NASA has open sourced its proven AI system ExoMiner++ as it scans TESS data for new worlds, enabling global researchers to accelerate exoplanet discovery through transparent, collaborative science.
NASA has open sourced ExoMiner++, its deep learning–based artificial intelligence system now analysing data from the Transiting Exoplanet Survey Satellite (TESS) to identify new exoplanets, marking a major step towards transparent and collaborative space science.
ExoMiner++ has already demonstrated its effectiveness by validating 370 exoplanets in earlier missions, establishing its reliability in separating genuine planetary signals from false positives. In its initial analysis of TESS data, the AI flagged approximately 7000 potential exoplanet candidates, each requiring follow-up observations for confirmation.
Designed to automate one of the most time-intensive aspects of planet hunting, ExoMiner++ significantly accelerates exoplanet discovery by reviewing thousands of signals quickly and accurately.

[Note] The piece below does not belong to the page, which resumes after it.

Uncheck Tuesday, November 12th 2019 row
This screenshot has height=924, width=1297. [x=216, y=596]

The system uses deep learning to analyse stellar light curves, detecting the subtle dips in brightness that occur when a planet transits its host star.

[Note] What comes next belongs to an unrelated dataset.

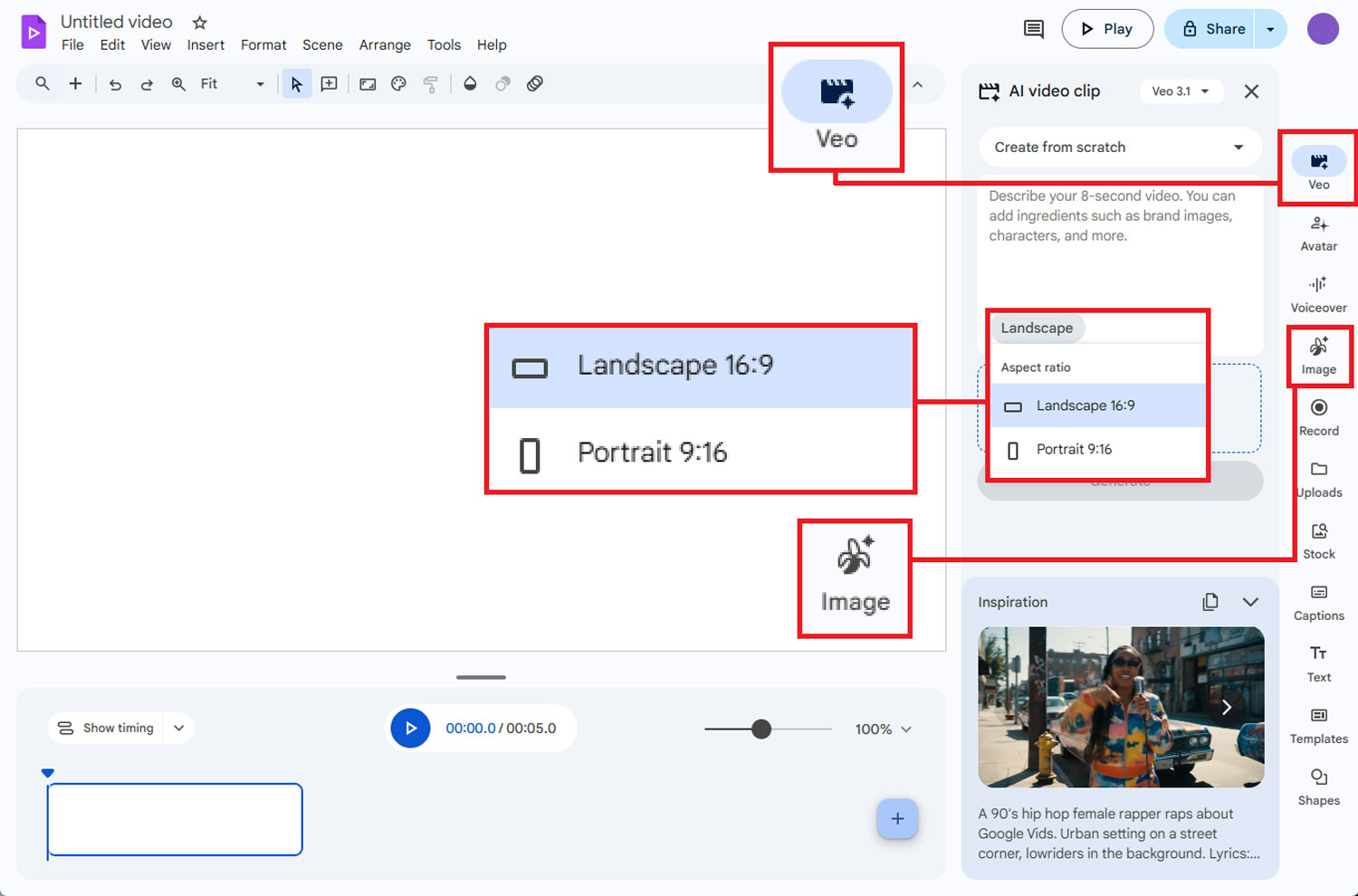Open the Arrange menu

tap(385, 44)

Crucially, ExoMiner++ distinguishes real planets from misleading signals such as eclipsing binary stars and other astrophysical noise, improving the efficiency and accuracy of NASA’s detection pipeline.
By making ExoMiner++ open-source, NASA enables researchers, astronomers, and developers worldwide to study, audit, and build upon the model. This open access allows the global scientific community to replicate results, refine detection algorithms, and adapt the technology for other astronomical datasets, strengthening collaborative planetary science and expanding understanding of distant planetary systems.